But this depends on several uncertainties. For instance, will the recent small revaluation of the Chinese yuan currency reduce inflows of speculative capital into China, and hence its need to intervene in the foreign-exchange market by buying dollars?
A large chunk of China's foreign-exchange intervention over the past year has been to offset not its current-account surplus but inflows of "hot" money.
Some economists believe that, in the short term, the small yuan revaluation will intensify speculation of further reevaluations and so attract even more capital inflows, forcing the People's Bank of China to buy more US Treasury bonds to stabilize its currency. If so, bond yields will remain low.
On the other hand, the switch from a dollar peg to a currency basket may cause China to diversify its reserves away from dollars.
It is unlikely to dump its dollars, but it could well reduce its new purchases of US Treasury bonds in favor of other currencies.
But if China really breaks the yuan's link with the dollar, then this could be the trigger for another general slide in the greenback against the euro, the yen and other currencies, prompting investors to demand higher yields.
The fate of American house prices could thus be determined by unelected bureaucrats in Beijing rather than the unelected central bankers of the West.
Some British and other western economists have argued that global inflation, interest rates, bond yields, house prices, wages, profits and commodity prices are now being increasingly driven by decisions in China.

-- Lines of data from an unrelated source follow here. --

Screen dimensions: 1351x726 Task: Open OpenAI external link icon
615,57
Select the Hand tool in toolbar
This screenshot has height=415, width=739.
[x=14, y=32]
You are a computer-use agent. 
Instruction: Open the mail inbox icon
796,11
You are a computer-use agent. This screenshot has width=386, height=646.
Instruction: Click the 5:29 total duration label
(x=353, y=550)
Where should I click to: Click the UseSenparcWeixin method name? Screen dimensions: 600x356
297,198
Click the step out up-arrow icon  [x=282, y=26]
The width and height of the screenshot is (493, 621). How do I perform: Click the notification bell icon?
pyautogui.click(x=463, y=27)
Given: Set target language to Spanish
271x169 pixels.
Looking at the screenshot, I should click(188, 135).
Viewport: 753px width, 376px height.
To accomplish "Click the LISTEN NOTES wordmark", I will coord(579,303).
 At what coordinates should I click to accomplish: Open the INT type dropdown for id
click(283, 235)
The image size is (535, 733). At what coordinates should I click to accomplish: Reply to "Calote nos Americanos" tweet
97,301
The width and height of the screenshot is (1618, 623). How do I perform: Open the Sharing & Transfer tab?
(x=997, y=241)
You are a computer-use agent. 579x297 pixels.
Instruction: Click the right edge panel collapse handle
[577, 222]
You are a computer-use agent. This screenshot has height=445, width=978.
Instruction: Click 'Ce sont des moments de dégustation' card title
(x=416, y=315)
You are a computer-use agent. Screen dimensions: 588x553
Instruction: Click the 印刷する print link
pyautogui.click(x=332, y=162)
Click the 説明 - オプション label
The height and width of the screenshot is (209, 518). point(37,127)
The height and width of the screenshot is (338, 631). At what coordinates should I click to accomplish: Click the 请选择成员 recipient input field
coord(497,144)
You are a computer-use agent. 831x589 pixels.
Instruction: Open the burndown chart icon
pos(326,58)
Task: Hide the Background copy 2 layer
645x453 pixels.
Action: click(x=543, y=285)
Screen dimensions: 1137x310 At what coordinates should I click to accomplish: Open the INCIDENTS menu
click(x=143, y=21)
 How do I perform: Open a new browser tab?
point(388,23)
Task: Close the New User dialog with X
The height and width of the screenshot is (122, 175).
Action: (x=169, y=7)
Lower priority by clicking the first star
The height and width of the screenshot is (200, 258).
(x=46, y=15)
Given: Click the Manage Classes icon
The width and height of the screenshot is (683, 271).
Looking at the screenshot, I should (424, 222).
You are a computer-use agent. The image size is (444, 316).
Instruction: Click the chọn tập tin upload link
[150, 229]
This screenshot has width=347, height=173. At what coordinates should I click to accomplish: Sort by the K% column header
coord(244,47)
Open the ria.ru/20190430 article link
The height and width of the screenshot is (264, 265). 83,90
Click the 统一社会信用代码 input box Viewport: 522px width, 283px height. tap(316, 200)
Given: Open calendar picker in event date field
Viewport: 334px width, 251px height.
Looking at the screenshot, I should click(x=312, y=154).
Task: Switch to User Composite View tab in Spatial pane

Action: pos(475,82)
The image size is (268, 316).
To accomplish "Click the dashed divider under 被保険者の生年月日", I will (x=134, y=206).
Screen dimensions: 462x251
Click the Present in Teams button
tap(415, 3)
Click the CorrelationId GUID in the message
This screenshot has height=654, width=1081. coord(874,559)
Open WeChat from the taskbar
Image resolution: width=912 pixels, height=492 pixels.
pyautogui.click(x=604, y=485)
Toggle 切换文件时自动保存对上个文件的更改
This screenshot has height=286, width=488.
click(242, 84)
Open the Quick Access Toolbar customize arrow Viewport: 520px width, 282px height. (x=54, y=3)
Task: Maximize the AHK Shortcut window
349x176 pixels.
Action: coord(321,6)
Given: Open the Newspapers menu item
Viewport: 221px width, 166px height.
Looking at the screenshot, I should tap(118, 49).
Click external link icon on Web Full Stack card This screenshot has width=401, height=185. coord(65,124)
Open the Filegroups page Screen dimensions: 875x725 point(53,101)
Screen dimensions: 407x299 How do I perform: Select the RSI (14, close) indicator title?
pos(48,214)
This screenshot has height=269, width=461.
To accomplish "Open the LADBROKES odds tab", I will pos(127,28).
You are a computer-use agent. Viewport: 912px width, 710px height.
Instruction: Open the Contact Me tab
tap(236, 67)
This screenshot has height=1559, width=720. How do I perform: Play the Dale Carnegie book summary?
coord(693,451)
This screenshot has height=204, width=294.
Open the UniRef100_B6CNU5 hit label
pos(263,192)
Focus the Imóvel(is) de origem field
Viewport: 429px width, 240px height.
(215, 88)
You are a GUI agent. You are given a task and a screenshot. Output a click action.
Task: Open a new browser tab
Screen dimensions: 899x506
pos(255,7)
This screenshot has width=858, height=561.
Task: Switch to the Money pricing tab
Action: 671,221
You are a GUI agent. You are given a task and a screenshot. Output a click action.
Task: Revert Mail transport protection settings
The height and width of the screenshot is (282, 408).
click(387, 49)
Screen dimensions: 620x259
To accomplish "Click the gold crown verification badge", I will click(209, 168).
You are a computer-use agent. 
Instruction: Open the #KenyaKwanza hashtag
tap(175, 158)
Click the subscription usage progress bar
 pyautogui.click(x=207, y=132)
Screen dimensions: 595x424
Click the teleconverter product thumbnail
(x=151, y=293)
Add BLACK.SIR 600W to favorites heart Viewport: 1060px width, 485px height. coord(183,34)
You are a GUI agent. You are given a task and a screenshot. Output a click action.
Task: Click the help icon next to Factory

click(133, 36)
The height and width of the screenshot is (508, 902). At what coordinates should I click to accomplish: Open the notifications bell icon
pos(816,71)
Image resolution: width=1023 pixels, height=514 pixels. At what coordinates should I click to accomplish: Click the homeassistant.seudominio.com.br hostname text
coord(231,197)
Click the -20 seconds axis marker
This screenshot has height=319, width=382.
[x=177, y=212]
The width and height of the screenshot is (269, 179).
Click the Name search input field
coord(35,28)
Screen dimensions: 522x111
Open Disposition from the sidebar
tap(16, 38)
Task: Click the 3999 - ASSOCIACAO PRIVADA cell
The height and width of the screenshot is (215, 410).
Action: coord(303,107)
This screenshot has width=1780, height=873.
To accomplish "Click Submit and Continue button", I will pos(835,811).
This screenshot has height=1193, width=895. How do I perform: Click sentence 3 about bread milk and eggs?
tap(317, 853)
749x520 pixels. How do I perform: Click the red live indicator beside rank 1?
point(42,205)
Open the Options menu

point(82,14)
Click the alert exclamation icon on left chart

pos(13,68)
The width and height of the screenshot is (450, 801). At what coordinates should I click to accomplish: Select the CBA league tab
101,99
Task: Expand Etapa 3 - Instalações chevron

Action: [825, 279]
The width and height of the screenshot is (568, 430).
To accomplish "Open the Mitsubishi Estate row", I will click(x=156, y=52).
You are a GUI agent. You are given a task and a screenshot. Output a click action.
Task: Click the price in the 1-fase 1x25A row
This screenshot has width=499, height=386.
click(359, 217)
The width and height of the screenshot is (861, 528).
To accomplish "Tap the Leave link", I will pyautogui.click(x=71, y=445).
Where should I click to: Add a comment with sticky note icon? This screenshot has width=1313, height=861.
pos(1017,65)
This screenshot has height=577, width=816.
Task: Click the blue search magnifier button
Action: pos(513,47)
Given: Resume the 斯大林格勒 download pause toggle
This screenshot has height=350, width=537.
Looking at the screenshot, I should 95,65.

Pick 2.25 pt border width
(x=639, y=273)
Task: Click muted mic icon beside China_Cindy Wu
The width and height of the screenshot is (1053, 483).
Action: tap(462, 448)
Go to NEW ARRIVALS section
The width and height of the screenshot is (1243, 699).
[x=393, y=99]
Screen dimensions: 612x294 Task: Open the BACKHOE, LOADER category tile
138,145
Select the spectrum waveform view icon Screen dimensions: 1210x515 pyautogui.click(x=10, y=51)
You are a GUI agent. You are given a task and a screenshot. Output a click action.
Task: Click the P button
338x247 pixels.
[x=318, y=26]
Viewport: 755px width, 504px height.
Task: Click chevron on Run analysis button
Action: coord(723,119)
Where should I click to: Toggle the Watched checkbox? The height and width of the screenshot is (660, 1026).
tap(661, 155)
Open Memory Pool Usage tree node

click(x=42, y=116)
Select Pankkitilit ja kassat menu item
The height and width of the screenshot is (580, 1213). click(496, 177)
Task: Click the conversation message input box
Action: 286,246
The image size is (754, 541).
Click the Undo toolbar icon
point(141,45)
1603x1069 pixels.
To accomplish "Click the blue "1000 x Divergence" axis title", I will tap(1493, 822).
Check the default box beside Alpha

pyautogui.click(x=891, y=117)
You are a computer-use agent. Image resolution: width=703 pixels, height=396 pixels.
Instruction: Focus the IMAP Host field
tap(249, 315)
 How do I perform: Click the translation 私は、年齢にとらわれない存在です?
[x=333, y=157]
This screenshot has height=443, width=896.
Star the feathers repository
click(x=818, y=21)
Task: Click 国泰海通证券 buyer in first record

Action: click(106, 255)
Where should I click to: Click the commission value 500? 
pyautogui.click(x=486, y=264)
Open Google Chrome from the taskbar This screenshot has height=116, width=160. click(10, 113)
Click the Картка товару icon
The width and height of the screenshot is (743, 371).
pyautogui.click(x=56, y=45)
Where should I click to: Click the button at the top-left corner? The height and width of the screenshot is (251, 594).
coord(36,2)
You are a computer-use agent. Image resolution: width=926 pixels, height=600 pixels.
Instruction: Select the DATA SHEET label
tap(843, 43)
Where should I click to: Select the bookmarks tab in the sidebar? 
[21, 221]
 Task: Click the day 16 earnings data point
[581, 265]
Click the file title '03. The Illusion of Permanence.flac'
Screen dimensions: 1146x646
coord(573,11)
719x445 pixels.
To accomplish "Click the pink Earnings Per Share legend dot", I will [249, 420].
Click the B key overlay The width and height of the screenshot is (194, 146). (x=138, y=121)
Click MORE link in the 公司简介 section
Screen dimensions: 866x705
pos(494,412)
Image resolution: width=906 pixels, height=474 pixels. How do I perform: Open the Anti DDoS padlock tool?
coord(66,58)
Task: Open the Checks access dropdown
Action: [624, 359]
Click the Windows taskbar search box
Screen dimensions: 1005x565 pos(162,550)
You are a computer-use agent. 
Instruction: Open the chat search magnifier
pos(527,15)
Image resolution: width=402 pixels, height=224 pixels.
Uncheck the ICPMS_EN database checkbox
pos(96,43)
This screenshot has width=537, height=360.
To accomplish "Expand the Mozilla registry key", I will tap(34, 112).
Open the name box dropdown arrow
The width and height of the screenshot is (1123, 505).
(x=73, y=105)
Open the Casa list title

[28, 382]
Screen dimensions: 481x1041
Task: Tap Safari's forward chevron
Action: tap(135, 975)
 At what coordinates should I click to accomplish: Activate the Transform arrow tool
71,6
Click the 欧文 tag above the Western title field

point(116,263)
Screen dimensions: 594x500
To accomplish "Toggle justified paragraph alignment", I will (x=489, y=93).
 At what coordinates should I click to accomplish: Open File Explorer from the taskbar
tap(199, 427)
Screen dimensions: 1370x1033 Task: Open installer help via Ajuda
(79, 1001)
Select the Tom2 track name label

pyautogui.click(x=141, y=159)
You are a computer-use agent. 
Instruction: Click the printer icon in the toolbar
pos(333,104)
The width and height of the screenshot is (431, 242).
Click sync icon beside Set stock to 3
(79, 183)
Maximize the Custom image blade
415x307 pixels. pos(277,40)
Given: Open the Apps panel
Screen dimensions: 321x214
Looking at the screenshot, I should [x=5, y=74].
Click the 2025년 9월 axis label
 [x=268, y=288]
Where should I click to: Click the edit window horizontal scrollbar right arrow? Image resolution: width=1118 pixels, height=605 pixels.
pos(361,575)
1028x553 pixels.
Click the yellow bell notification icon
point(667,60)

In the view of Brian Horton, who was also a former Foreign Editor of The Times of London, this could be the most profound economic change in the world for at least half a century. And its effect could last for another couple of decades.
By some estimates, China has almost 200 million underemployed workers in rural areas, and it could take at least two decades for them to be absorbed by industry.
Incidentally, there is a tendency in Washington to blame China for the likely US trade deficit of $800 billion. But as Brian Horton pointed out Beijing is only responsible for $100 billion of this, so the imbalance of trade with the rest of the world is mainly to blame.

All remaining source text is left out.